Java:
Comparing two dates

How to:

Java makes life pretty easy when comparing dates. Use LocalDate and compareTo, isBefore, or isAfter methods. Here’s the skinny:

import java.time.LocalDate;

public class DateComparison {
    public static void main(String[] args) {
        LocalDate date1 = LocalDate.of(2023, 4, 1);
        LocalDate date2 = LocalDate.now(); // assuming today is 2023-4-15

        // Using compareTo
        int comparisonResult = date1.compareTo(date2);
        if(comparisonResult < 0) {
            System.out.println("Date1 is before Date2");
        } else if (comparisonResult > 0) {
            System.out.println("Date1 is after Date2");
        } else {
            System.out.println("Date1 is same as Date2");
        }

        // Using isBefore and isAfter
        if(date1.isBefore(date2)) {
            System.out.println("Date1 is earlier than Date2");
        } else if(date1.isAfter(date2)) {
            System.out.println("Date1 is later than Date2");
        } else {
            System.out.println("Date1 is the same day as Date2");
        }
    }
}

Sample output for today’s date as 2023-04-15:

Date1 is before Date2
Date1 is earlier than Date2

Deep Dive

Historically, Java’s date handling was, well, a headache.
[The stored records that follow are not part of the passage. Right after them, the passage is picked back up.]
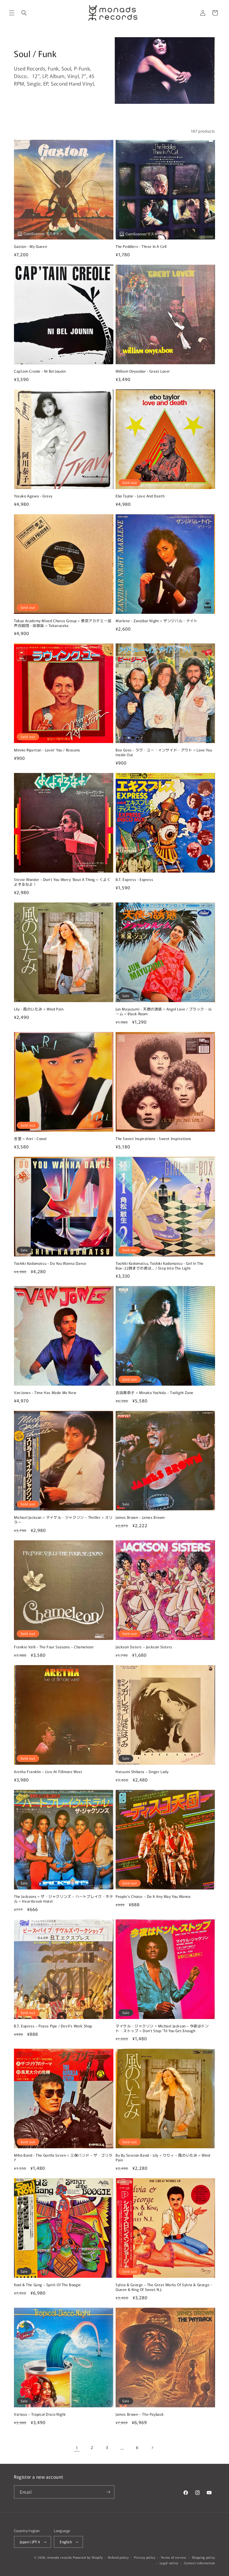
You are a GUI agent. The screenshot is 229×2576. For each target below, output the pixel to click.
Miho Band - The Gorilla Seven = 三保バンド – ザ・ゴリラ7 (63, 2158)
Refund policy (118, 2557)
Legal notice (169, 2563)
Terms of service (173, 2557)
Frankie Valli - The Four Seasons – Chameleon (53, 1647)
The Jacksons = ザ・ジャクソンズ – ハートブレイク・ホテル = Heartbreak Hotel (63, 1899)
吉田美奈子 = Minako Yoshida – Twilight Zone (155, 1392)
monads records (59, 2557)
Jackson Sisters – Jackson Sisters (144, 1647)
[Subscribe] (108, 2492)
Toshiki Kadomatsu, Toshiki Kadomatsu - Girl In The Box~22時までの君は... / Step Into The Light (160, 1266)
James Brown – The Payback (140, 2414)
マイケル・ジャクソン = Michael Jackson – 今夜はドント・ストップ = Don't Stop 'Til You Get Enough (162, 2028)
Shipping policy (203, 2557)
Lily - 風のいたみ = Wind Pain (38, 1009)
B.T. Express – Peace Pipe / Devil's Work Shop (53, 2026)
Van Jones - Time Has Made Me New (45, 1392)
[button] (12, 13)
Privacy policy (144, 2557)
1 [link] (77, 2447)
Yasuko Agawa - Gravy (33, 496)
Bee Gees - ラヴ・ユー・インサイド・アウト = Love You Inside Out (164, 752)
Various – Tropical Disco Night (40, 2414)
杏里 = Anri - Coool (30, 1138)
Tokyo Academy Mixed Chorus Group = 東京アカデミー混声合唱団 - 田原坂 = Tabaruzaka (62, 623)
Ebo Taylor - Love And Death (140, 496)
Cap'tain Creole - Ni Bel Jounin (40, 371)
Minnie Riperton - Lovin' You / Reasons (47, 750)
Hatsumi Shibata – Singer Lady (142, 1771)
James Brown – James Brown (140, 1517)
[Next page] (152, 2447)
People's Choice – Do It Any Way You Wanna (153, 1896)
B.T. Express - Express (134, 879)
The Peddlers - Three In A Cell (141, 246)
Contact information (199, 2563)
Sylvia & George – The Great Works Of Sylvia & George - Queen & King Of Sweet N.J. (164, 2287)
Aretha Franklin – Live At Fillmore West (48, 1771)
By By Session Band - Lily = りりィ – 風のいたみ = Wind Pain (163, 2158)
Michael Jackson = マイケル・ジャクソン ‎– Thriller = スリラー (63, 1520)
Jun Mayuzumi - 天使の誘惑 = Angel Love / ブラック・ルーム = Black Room (164, 1011)
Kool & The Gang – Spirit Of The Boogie (47, 2285)
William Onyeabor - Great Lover (143, 371)
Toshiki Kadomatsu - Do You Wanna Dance (50, 1263)
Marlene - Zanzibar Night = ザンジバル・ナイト (157, 621)
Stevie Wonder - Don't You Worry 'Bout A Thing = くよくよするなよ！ (62, 882)
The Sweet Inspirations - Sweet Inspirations (153, 1138)
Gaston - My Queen (30, 246)
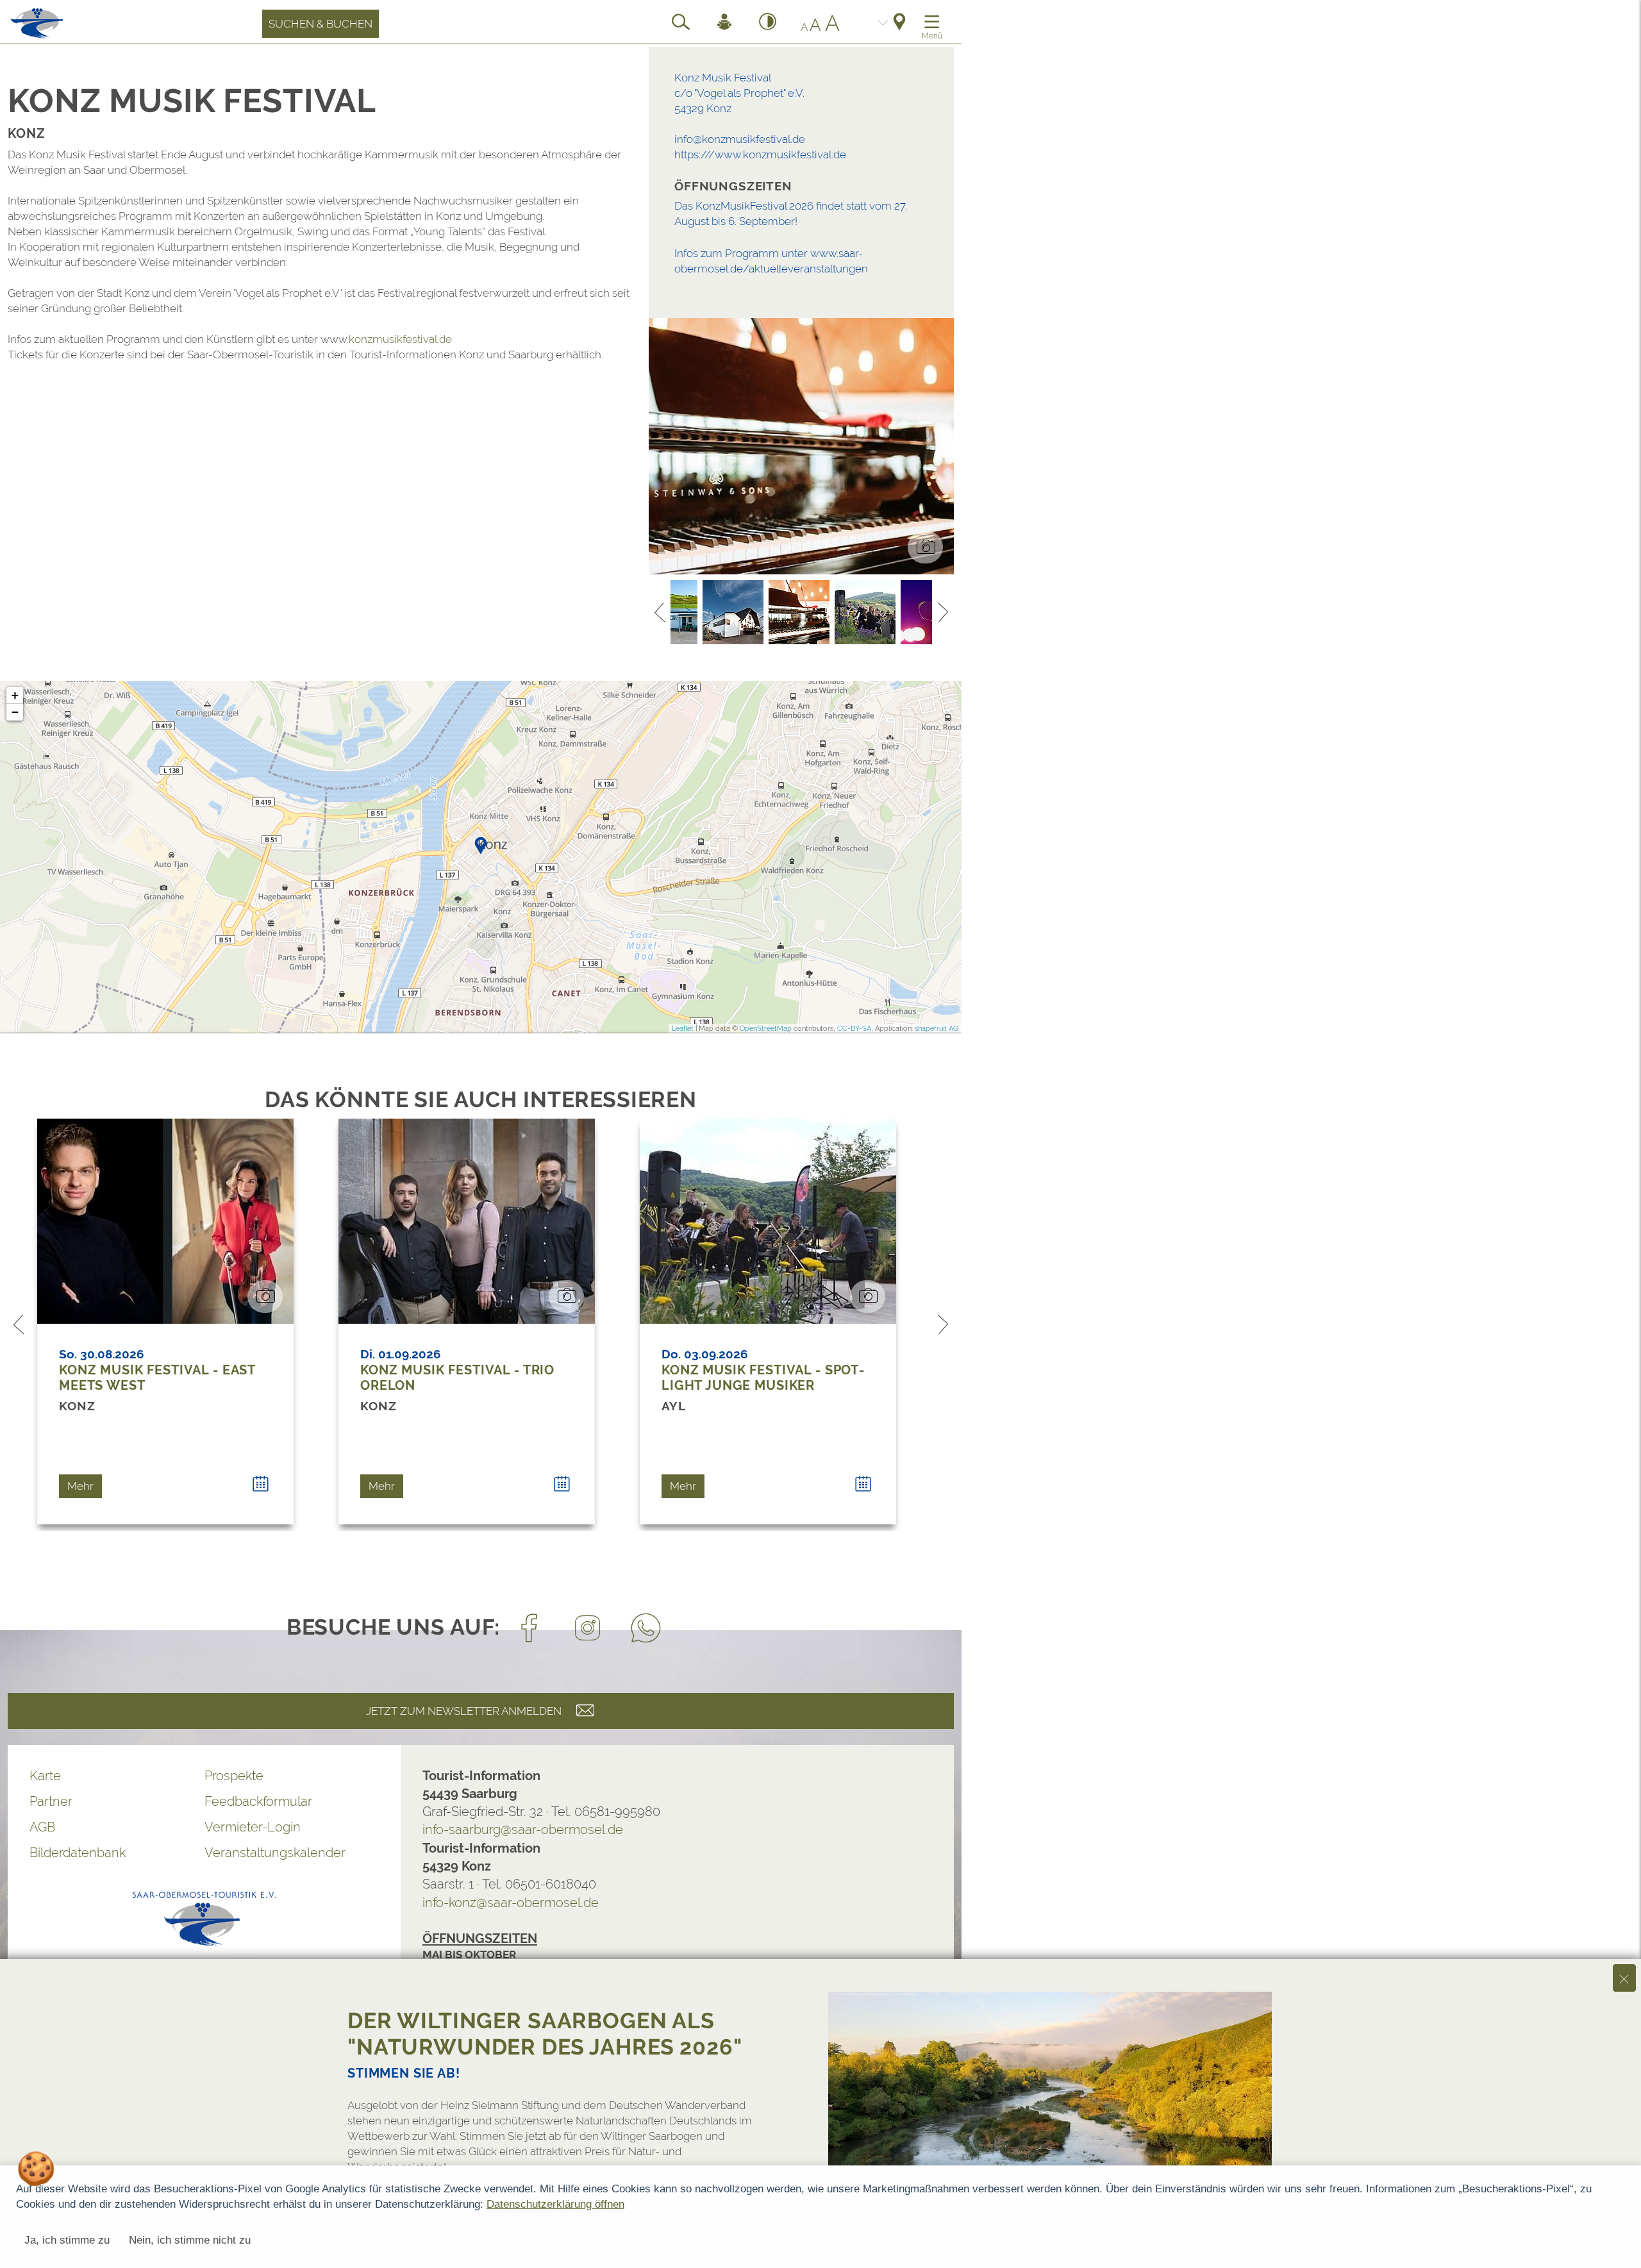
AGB (42, 1827)
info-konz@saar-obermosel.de (510, 1902)
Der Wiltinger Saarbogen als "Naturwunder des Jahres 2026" (544, 2034)
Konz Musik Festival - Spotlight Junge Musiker (763, 1377)
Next (943, 612)
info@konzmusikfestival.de (739, 139)
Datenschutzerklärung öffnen (555, 2204)
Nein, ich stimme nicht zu (190, 2240)
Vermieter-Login (252, 1827)
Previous (660, 612)
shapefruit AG (936, 1028)
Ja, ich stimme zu (67, 2240)
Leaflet (683, 1028)
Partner (50, 1801)
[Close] (1624, 1978)
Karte (45, 1775)
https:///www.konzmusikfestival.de (760, 154)
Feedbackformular (258, 1801)
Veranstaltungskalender (275, 1852)
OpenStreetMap (766, 1028)
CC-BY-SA (854, 1028)
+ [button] (15, 695)
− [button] (15, 712)
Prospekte (233, 1775)
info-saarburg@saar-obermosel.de (522, 1829)
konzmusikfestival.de (400, 339)
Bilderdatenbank (77, 1852)
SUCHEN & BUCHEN (320, 23)
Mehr (80, 1486)
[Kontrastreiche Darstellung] (768, 24)
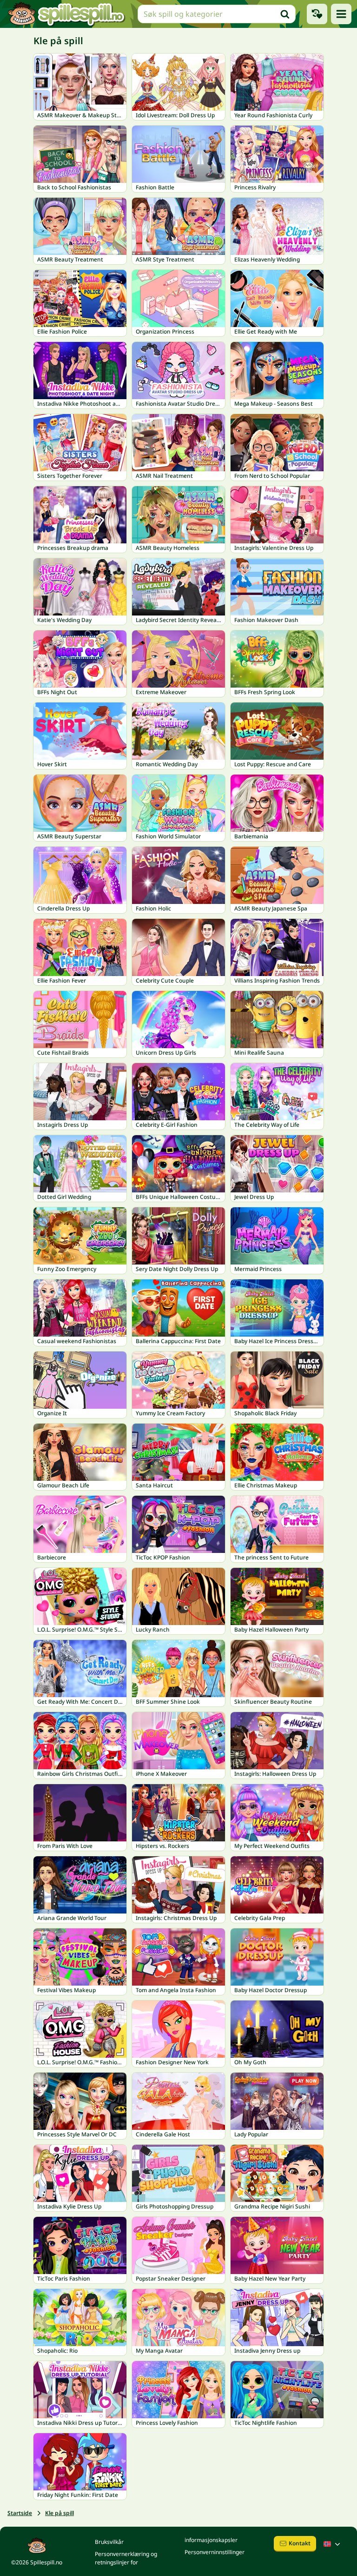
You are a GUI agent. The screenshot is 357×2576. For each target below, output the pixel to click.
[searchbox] (217, 14)
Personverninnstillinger (215, 2552)
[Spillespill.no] (66, 14)
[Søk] (285, 14)
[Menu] (341, 14)
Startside (19, 2513)
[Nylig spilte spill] (317, 14)
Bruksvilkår (109, 2542)
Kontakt (300, 2543)
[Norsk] (333, 2544)
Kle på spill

But then came Java 8 with java.time, a game-changer. Now we use LocalDate for dates sans time. Wanna compare dates including time? Look to LocalDateTime.

Alternatives? Sure. Before Java 8, there was java.util.Date and java.util.Calendar. You could still use them, but why dig your own grave?

Implementation-wise, compareTo returns int: negative if calling object is less (before), zero if equal, positive if greater (after). isBefore and isAfter return boolean. Easy to grasp, and no gotchas.